Which is cheaper: E.ON or ENGIE?
Neither supplier publishes fixed-contract prices that apply universally. A quotation will depend on factors including:
- Annual consumption
- Electricity distribution region
- Meter and settlement type
- Agreed supply capacity
- Contract length and start date
- Payment method
- Credit history
- Number of sites
- Renewable-energy requirements
- Which third-party charges are fixed or passed through
The most transparent public comparison is therefore between each supplier’s deemed rates. These normally apply when a business occupies premises without agreeing a supply contract.
Deemed tariffs are generally more expensive than negotiated contracts and should not be treated as representative fixed-price quotations.
Important E.ON date qualification
E.ON’s deemed-contract webpage describes the currently downloadable documents as effective from 1 July 2026. However, the SME electricity and gas price cards contained within those documents are stamped 10 April 2026. The following comparison uses the rates in those currently linked official price cards, but businesses should confirm the applicable billing rates directly with E.ON.
ENGIE’s current non-half-hourly electricity and gas schedules took effect on 1 June 2026 and apply until further notice.
E.ON vs ENGIE electricity prices
The following rates apply to standard unrestricted non-half-hourly electricity meters. Prices exclude VAT and the Climate Change Levy.

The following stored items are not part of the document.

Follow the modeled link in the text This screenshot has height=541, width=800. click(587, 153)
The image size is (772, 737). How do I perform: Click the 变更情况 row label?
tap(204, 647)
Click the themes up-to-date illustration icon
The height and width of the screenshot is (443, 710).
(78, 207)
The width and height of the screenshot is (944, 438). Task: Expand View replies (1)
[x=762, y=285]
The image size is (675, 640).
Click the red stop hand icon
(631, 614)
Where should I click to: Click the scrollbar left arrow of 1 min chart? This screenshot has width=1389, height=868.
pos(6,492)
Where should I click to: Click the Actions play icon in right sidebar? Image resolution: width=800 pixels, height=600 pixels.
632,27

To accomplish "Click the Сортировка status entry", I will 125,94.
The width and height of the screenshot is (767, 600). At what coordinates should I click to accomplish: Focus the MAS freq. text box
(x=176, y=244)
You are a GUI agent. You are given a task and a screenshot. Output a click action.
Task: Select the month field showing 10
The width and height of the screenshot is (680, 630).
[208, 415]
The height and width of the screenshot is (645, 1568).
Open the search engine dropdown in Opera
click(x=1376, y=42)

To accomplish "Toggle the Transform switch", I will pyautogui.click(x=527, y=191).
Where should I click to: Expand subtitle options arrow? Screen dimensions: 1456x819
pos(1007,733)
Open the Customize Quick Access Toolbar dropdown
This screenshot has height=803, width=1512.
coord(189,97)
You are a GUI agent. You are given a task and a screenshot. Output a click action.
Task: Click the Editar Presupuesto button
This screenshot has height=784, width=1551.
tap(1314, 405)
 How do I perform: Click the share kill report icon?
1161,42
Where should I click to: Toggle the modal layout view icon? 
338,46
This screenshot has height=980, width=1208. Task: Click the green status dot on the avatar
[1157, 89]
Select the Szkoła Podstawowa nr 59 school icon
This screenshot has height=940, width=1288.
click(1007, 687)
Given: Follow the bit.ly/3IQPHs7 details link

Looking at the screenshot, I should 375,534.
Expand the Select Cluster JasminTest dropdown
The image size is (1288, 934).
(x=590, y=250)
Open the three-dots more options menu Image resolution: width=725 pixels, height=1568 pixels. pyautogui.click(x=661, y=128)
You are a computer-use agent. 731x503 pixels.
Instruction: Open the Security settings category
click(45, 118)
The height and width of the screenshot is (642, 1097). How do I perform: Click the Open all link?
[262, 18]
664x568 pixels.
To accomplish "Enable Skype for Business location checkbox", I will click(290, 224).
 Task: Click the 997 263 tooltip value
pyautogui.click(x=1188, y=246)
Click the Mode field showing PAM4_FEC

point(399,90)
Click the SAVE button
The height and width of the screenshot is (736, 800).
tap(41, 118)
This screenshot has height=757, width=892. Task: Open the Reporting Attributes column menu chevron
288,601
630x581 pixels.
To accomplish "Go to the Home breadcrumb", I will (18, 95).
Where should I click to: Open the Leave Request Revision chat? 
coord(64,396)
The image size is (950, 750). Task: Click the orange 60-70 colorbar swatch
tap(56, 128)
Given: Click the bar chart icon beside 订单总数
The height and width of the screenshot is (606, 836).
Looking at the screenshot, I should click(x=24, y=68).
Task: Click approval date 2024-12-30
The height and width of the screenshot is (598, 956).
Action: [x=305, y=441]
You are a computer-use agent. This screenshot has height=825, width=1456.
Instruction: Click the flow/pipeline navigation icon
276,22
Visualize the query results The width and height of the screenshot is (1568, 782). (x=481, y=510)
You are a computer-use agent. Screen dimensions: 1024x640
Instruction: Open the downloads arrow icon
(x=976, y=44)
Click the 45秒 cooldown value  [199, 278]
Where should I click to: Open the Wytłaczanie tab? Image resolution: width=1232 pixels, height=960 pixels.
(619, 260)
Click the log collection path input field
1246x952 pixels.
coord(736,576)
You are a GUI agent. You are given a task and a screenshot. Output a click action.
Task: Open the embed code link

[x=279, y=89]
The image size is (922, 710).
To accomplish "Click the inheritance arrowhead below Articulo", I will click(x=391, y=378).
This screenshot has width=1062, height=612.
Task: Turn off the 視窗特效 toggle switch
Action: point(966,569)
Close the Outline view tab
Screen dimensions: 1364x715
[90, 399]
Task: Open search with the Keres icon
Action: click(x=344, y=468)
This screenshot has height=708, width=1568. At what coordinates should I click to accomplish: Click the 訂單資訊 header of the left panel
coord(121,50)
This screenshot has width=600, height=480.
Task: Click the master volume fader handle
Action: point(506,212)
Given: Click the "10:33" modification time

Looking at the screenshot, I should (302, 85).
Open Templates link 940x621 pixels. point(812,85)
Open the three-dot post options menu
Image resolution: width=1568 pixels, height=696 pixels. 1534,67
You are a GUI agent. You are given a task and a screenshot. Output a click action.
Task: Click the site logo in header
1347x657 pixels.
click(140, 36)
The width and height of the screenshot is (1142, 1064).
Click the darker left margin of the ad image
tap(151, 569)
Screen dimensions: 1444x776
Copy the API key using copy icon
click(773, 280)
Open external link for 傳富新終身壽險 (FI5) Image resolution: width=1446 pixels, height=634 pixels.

| Supplier | Unit rate | Standing charge |
|---|---|---|
| E.ON | 36.5p to 41.1p per kWh | 300p per day |
| ENGIE | 37.89p per kWh | 528p per day |
E.ON’s unit price varies by distribution region. ENGIE applies a nationwide 37.89p rate to its published non-half-hourly deemed tariff.
ENGIE has the lower unit rate in four regions, but its standing charge is £2.28 per day higher. That adds £832.20 to the annual fixed cost before any electricity is consumed.
E.ON and ENGIE electricity rates by region
| Electricity region | E.ON unit rate | ENGIE unit rate | Lower unit rate |
|---|---|---|---|
| Eastern | 36.8p | 37.89p | E.ON |
| East Midlands | 36.7p | 37.89p | E.ON |
| London | 37.5p | 37.89p | E.ON |
| Merseyside and North Wales | 39.6p | 37.89p | ENGIE |
| West Midlands | 36.5p | 37.89p | E.ON |
| North East | 37.4p | 37.89p | E.ON |
| North West | 38.1p | 37.89p | ENGIE |
| North Scotland | 41.1p | 37.89p | ENGIE |
| South Scotland | 36.8p | 37.89p | E.ON |
| South East | 36.9p | 37.89p | E.ON |
| Southern | 37.5p | 37.89p | E.ON |
| South Wales | 37.8p | 37.89p | E.ON |
| South West | 38.1p | 37.89p | ENGIE |
| Yorkshire | 36.8p | 37.89p | E.ON |
E.ON has the lower electricity unit rate in ten of the 14 regions. ENGIE is lower in Merseyside and North Wales, the North West, North Scotland and the South West.
Example annual electricity cost
The following example assumes annual consumption of 20,000 kWh through an unrestricted meter.
| Supplier | Estimated annual cost |
|---|---|
| E.ON – lowest-price region | £8,395 |
| E.ON – highest-price region | £9,315 |
| ENGIE | £9,505 |
The calculations include the published unit rate and 365 days of standing charges but exclude VAT, the Climate Change Levy and additional site-specific charges.
Despite having a higher unit rate in four regions, E.ON remains cheaper at 20,000 kWh because of its lower standing charge. The estimated annual saving ranges from approximately £190 to £1,110.
When could ENGIE become cheaper?
In the four regions where ENGIE has the lower unit rate, its energy-price advantage eventually offsets its higher standing charge.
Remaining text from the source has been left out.